[Stored items]
##############################
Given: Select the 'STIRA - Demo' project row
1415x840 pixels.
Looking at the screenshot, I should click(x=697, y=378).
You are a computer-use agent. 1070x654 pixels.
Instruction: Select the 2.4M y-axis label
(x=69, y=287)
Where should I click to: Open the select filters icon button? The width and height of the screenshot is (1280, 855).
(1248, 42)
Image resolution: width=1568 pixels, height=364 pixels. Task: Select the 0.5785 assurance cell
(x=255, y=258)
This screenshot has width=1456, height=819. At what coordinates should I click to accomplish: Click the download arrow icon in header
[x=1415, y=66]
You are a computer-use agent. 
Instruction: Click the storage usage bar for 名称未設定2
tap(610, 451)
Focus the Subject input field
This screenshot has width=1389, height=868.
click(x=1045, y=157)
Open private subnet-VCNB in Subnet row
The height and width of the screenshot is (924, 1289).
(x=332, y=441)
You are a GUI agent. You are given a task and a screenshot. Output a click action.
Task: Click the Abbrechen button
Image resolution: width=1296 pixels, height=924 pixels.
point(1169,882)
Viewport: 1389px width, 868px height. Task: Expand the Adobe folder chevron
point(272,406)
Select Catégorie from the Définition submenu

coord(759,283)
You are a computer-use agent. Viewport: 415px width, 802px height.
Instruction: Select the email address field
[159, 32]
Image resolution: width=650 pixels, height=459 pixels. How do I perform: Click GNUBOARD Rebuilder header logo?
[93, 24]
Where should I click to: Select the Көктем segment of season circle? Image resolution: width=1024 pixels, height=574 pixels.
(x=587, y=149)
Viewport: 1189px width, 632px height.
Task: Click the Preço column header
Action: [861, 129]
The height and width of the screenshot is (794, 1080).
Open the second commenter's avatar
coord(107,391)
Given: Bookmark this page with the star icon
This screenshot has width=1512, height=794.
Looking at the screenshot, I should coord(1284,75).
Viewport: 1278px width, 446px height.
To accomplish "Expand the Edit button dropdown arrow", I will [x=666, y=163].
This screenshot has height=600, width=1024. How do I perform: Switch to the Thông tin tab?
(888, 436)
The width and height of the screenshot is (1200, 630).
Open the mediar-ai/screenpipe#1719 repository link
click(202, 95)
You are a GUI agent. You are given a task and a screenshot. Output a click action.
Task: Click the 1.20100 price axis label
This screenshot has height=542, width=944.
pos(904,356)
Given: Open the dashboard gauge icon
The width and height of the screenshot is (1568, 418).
##############################
*PROMPT*. Write out exactly the final stretch of the records: the line containing "Viewport: 1278px width, 446px height." and every line after it, through the last, and nothing else.

*ANSWER SPACE*.
Viewport: 1278px width, 446px height.
To accomplish "Expand the Edit button dropdown arrow", I will [x=666, y=163].
This screenshot has height=600, width=1024. How do I perform: Switch to the Thông tin tab?
(888, 436)
The width and height of the screenshot is (1200, 630).
Open the mediar-ai/screenpipe#1719 repository link
click(202, 95)
You are a GUI agent. You are given a task and a screenshot. Output a click action.
Task: Click the 1.20100 price axis label
This screenshot has height=542, width=944.
pos(904,356)
Given: Open the dashboard gauge icon
The width and height of the screenshot is (1568, 418).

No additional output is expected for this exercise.